Board Meetings are held at varying locations and are usually scheduled in advance. The Board generally meets at least once a quarter to, inter-alia, review all relevant matters and approve the quarterly financial results. Independent Directors are required to meet at least once a year without the presence of non-independent directors and the management to, inter alia, discuss prescribed matters. The Board sometimes meets on an ad-hoc basis to receive presentations about and deliberate upon the strategic and operational plans of the management. The Agenda for meetings is prepared by the Company Secretary, in consultation with the Chairman and papers are circulated to all Directors in advance. Directors have access to the Company Secretary's support and all information of the Company and are free to suggest inclusion of any relevant matter in the Agenda. Senior Officers are called to provide clarifications and make presentations whenever required. The Board met 5 times on May 8, July 30, November 6, 2014, January 31 & February 25, 2015. To enable fuller attention to the affairs of the Company, the Board delegates specified matters to its committees, which also prepare groundwork for decision-making and reports to the Board. However, no matter is left to the final decision of any committee, which under law or the Articles may not be delegated by the Board or may require its explicit approval.

Independent Directors separately met on January 31, 2015 to, inter alia, discuss matters prescribed under Company Law and Clause 49 of the Listing Agreement. The meeting was attended by Sri A.C. Mukherji, Sri S. Ragothaman and Sri G. Momen and leave of absence was granted to Sri Bharat Anand.

Audit Committee

The terms of reference of the Audit Committee, as specified by the Board in writing, include the whole specified in the SEBI Code and the Companies Act, including a review of audit procedures and techniques, financial reporting systems, reviewing and approving related party transactions and disclosure thereof, scrutiny of inter corporate loans & investments, reviewing the functioning of Whistle Blower mechanism, review of Management Discussion & Analysis Report, reviewing internal control systems and procedures, management letters/letters of internal control weakness from Auditors, Internal Audit Report related to internal control weaknesses besides ensuring compliance with regulatory guidelines. The committee members are all Independent Directors collectively having requisite knowledge of finance, accounts and company law. The Committee recommends the appointment of CFO, external, internal and cost auditors and their fees and other payments and also takes an overview of the financial reporting process to ensure that financial statements are correct, sufficient and credible. Any financial report of the Company can be placed in the public domain only after review by the Audit Committee. The reports of the statutory and internal auditors are regularly reviewed along with management's comments and action-taken reports. The committee has explicit authority to investigate any matter within its terms of reference and has full access to the information, resources and external professional advice which it needs to do so.

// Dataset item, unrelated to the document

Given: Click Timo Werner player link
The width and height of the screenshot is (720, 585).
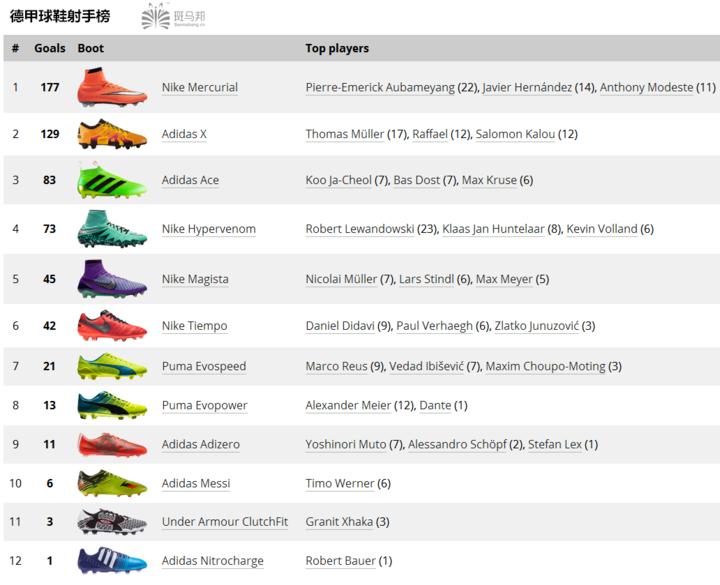Looking at the screenshot, I should (x=340, y=483).
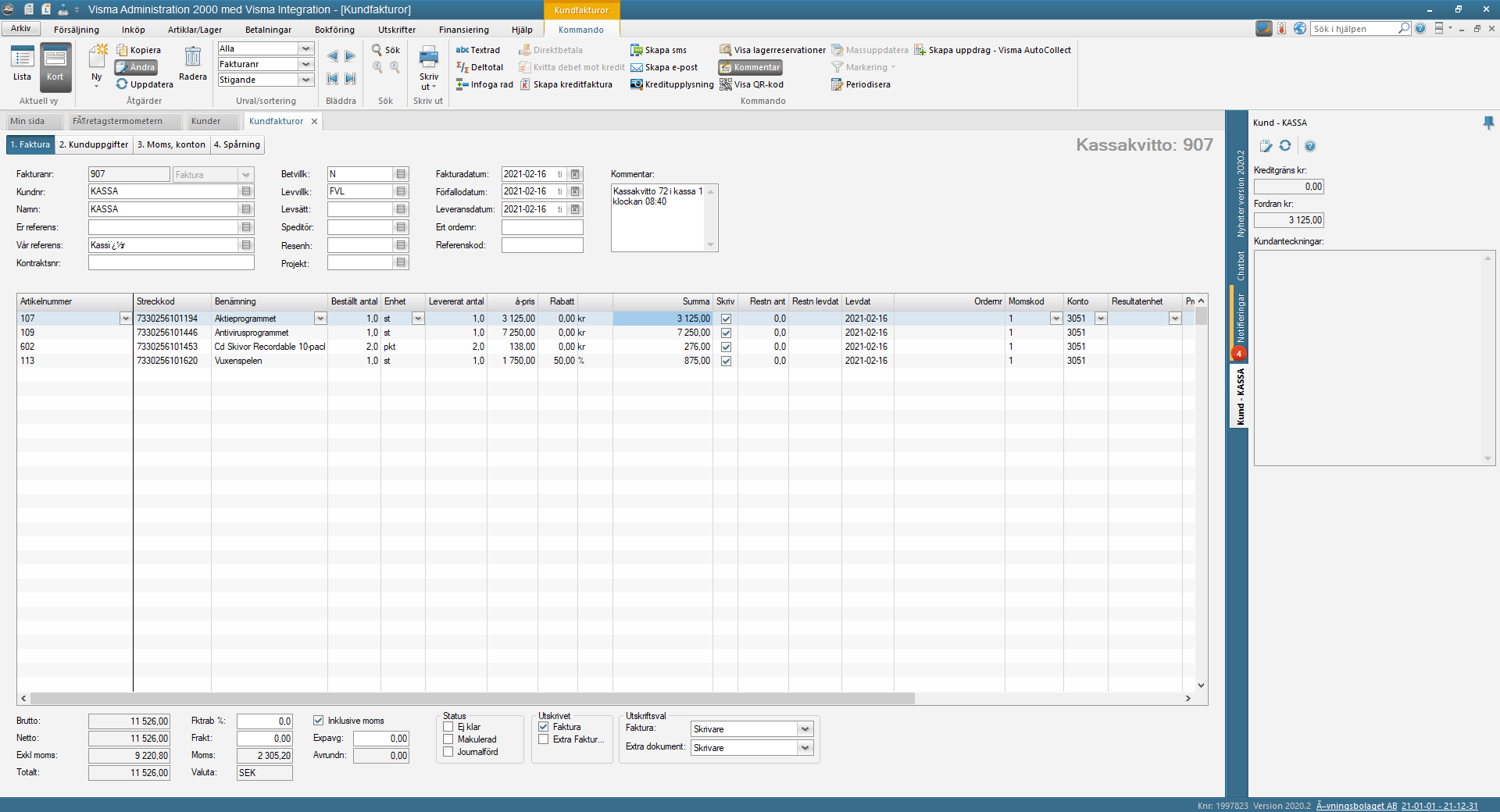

The Committee comprises Sri S. Ragothaman (Chairman), Sri A.C. Mukherji, Sri G. Momen and Sri Bharat Anand and is mandated to meet at least four times in a year; to assess the final audited accounts and to review each quarter, the quarterly results and the limited review report before they are put up to the Board. The Committee met 5 times on May 8, July 29, November 5, 2014, January 31 and March 21, 2015 during the year attended by Sri S. Ragothaman (4/5), Sri A.C. Mukherji (4/5), Sri G. Momen (3/5) and Sri Bharat Anand (1/5). Sri G.K. Sureka, Company Secretary, acts as the Secretary to the Committee.

Remuneration & Nominations Committee

The Remuneration & Nominations Committee (which discharges the functions of the Nomination & Remuneration Committee as envisaged under Section 178 of the Act) comprises of non-executive Directors, majority of whom are independent. The Committee helps ensure that non-executive Directors make decisions on the appointment, remuneration, assessment and progression of Executive Directors and senior officers; any compensation of non­executive Directors is a subject only for the whole Board. The Committee has devised a policy on Board diversity and when required, makes recommendations to the Board on filling up Board vacancies that may arise from time to time or on induction of further Directors to strengthen the Board. The Committee has also formulated criteria for determining qualifications, positive attributes and independence of a director and recommended to the Board a policy for the remuneration of the Directors, Key Managerial Personnel and other employees as well as criteria for evaluation of Independent Directors and the Board (Remuneration Policy and the Evaluation criteria are annexed). The Committee presently comprises of Sri A. C. Mukherji (as Chairman), Sri Bharat Anand, Sri G. Momen (independent Directors) and Sri Sidharth Birla (non-executive Promoter Director). The Committee met thrice during the year, on May 8, October 24, 2014 and January 31, 2015, attended by Sri A.C. Mukherji (3/3), Sri Bharat Anand (1/3), Sri G. Momen (2/3) and Sri Sidharth Birla (3/3).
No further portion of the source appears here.